Dérèglement climatique : Jean-Baptiste Fressoz étudie l'objet du déni

Dérèglement climatique : Jean-Baptiste Fressoz et l’histoire du déni

Les alertes scientifiques sur le dérèglement climatique ont été ignorées depuis le XIXe siècle, souvent sous la pression des milieux politiques et économiques. Ce constat, mis en lumière par l’historien Jean-Baptiste Fressoz, est le sujet central d’une série documentaire intitulée L’homme a mangé la Terre, qui explore les répercussions de l’industrialisation sur le climat.

Dès le XIXe siècle, des chercheurs anticipaient les effets de l’industrialisation sur l’atmosphère, prédisant une hausse des températures due aux émissions de dioxyde de carbone. Après la Seconde Guerre mondiale, des scientifiques associés au projet Manhattan ont également mis en garde contre l’impact des énergies fossiles, tandis que des stratèges militaires envisageaient d’utiliser les phénomènes climatiques comme des armes.

La modélisation climatique a progressé grâce à l’essor des technologies informatiques, et en 1972, l’ONU a organisé le premier sommet de la Terre à Stockholm. Cependant, le choc pétrolier qui a suivi a conduit à une relance de la production de charbon dans les pays occidentaux.

Aujourd’hui, les phénomènes climatiques extrêmes se multiplient, avec des canicules, des sécheresses, ainsi que des cyclones et des pluies diluviennes. Des villes comme Jakarta, confrontées à des inondations croissantes, sont contraintes de repenser leur avenir, incitant l’Indonésie à établir une nouvelle capitale dans la forêt de Bornéo.

Malgré les appels à l’adaptation, certains milieux d’affaires promeuvent un « capitalisme vert », critiqué par des experts comme Dennis Meadows, qui considère que le développement durable est souvent une diversion des véritables enjeux.
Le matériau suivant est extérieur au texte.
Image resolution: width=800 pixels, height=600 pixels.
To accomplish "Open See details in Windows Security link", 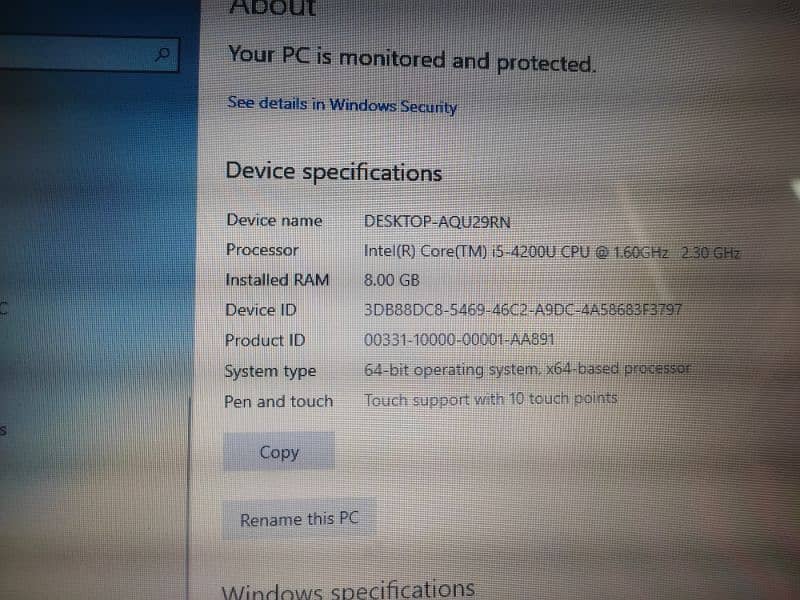I will [342, 105].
La série documentaire, qui intègre des archives et des témoignages d’experts, rappelle que le réchauffement planétaire n’était pas inéluctable. Cependant, malgré les efforts internationaux et les mobilisations citoyennes, les lois du marché et les modes de vie actuels continuent d’entraver la lutte contre le dérèglement climatique, laissant les populations les plus vulnérables subir les conséquences.